» **WHAT YOU SHOULD DO**
Begin your transcription at the line containing "Task: Share the project by email" and continue it, word for word, to the final line below. Include only those lines and skip the pictures.

Extracted records
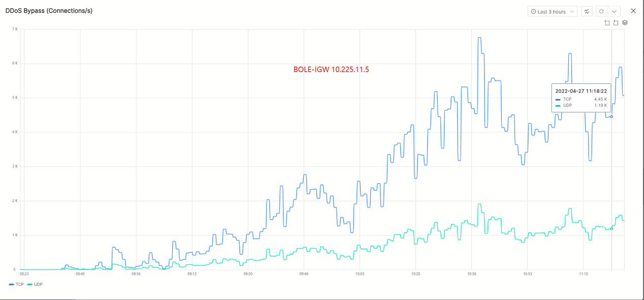Click the 10:36 x-axis time label
The image size is (644, 300).
[471, 274]
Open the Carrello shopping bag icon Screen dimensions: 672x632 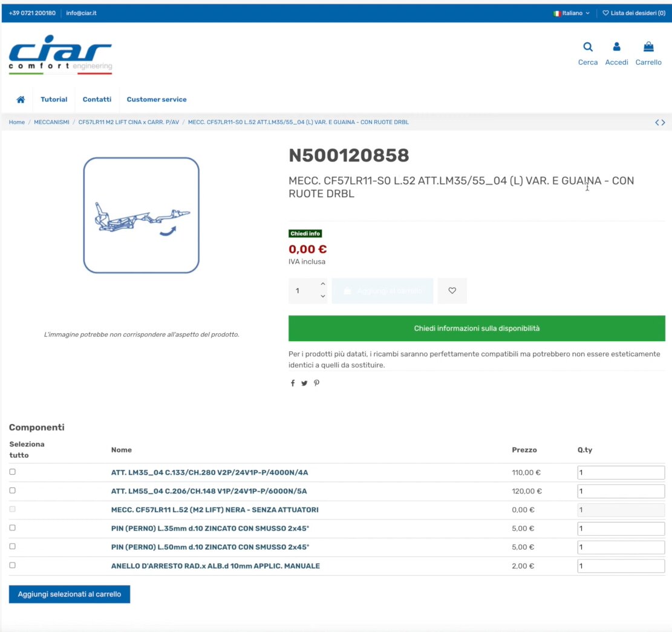(x=648, y=47)
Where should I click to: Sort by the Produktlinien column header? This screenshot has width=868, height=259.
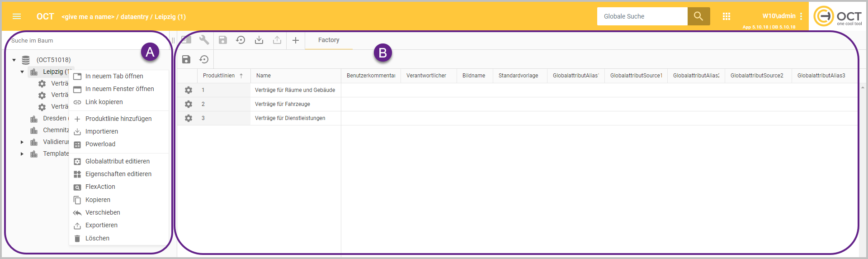coord(219,76)
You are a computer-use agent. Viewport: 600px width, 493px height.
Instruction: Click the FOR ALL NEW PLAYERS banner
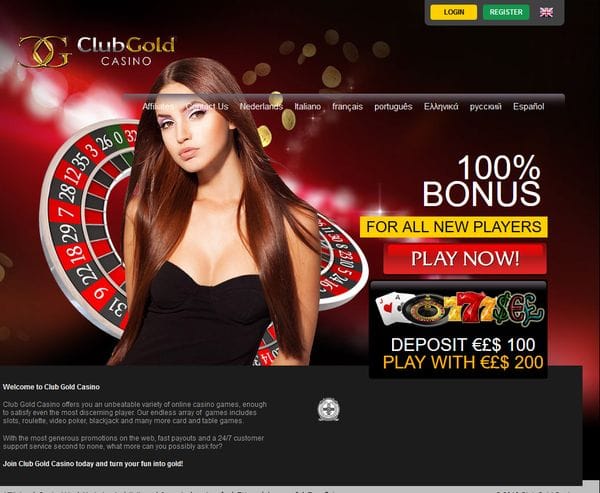453,227
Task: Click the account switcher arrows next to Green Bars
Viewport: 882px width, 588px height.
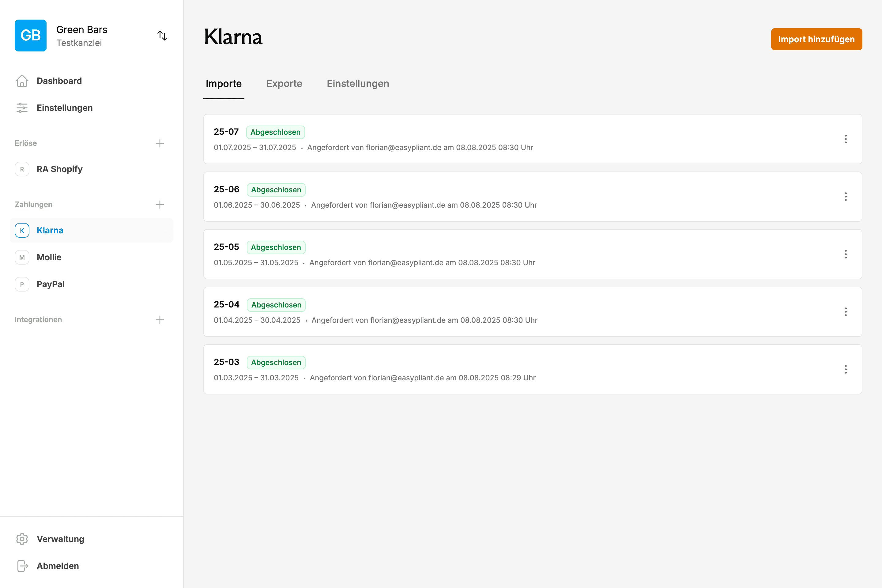Action: point(162,35)
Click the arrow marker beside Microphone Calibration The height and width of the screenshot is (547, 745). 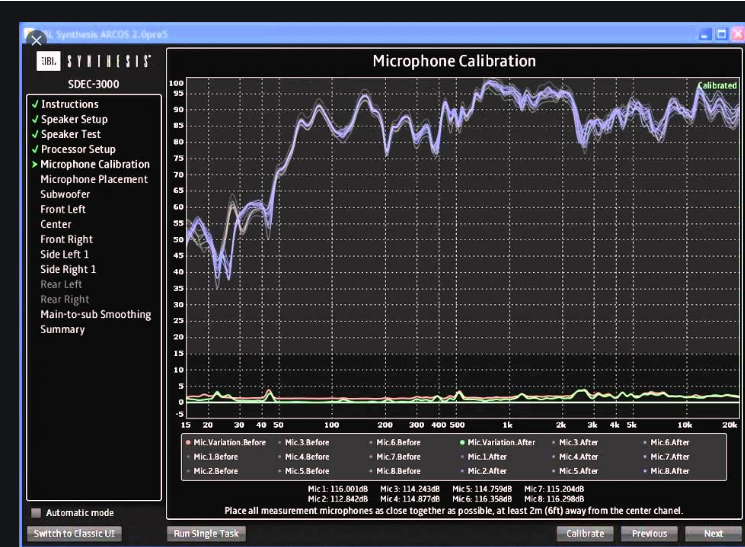click(x=35, y=164)
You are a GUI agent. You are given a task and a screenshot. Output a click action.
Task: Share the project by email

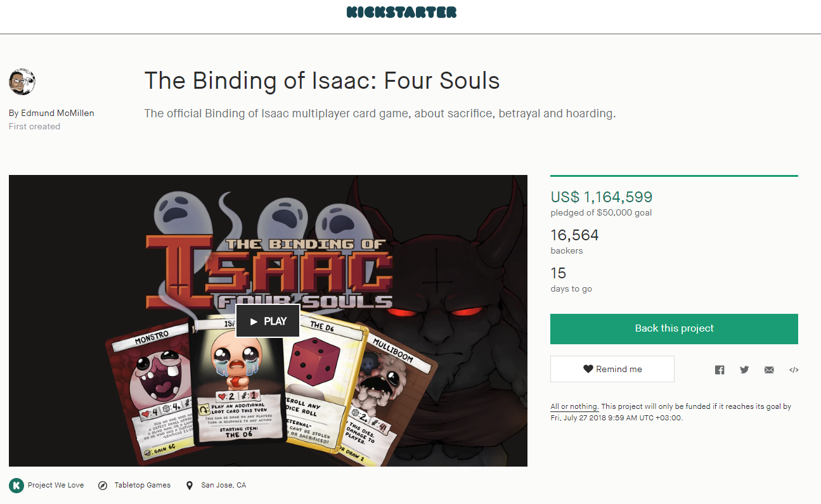pos(769,370)
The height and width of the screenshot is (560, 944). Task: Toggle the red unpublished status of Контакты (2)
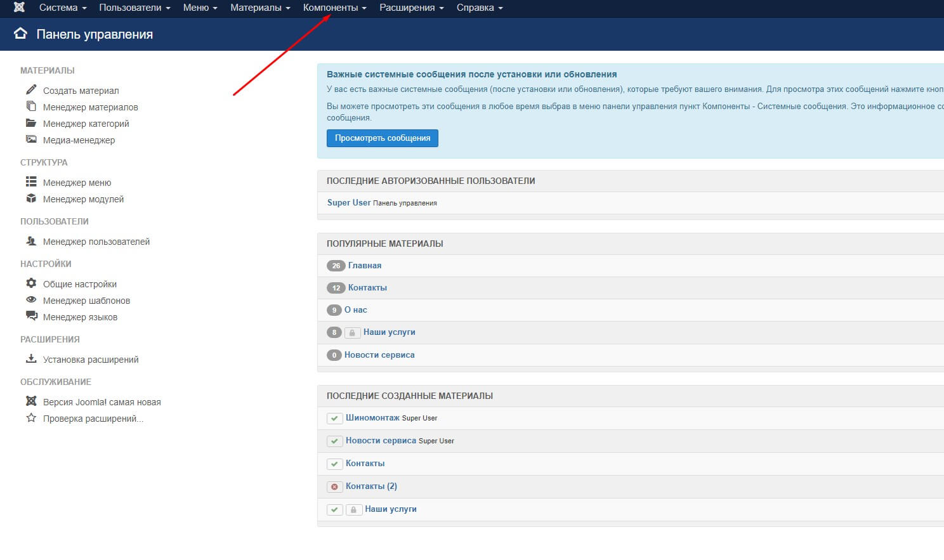point(334,486)
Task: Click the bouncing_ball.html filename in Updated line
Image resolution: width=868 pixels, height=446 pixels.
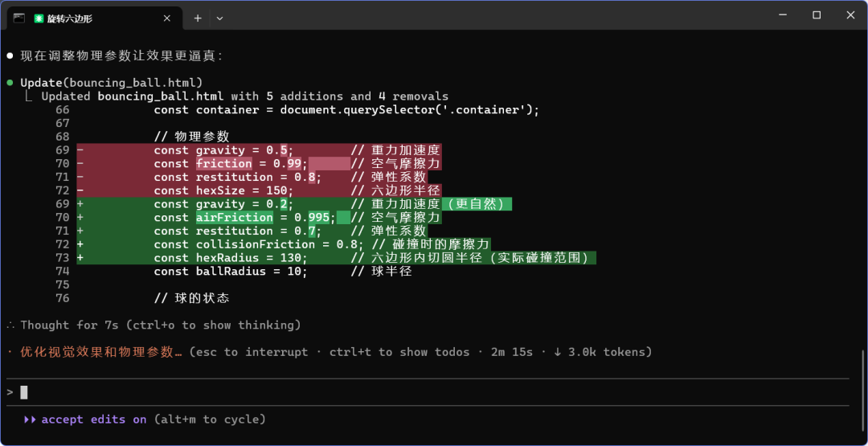Action: point(161,96)
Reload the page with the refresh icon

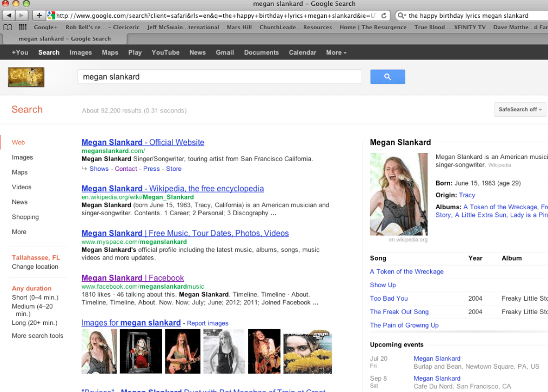coord(384,16)
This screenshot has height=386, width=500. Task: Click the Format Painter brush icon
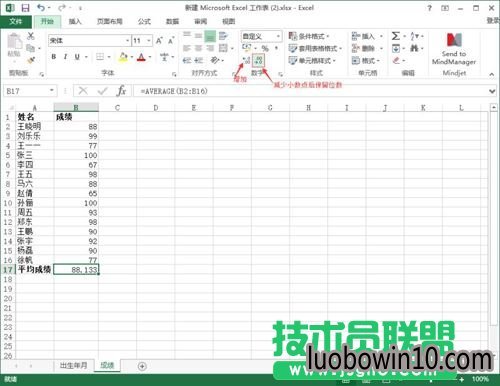click(x=31, y=60)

» **RESPONSE BELOW**
Task: Share the project by email

pos(769,370)
The height and width of the screenshot is (560, 944). Task: Toggle the red unpublished status of Контакты (2)
point(334,486)
Task: Click the bouncing_ball.html filename in Updated line
Image resolution: width=868 pixels, height=446 pixels.
Action: point(161,96)
Reload the page with the refresh icon

coord(384,16)
This screenshot has height=386, width=500. Task: Click the Format Painter brush icon
click(x=31, y=60)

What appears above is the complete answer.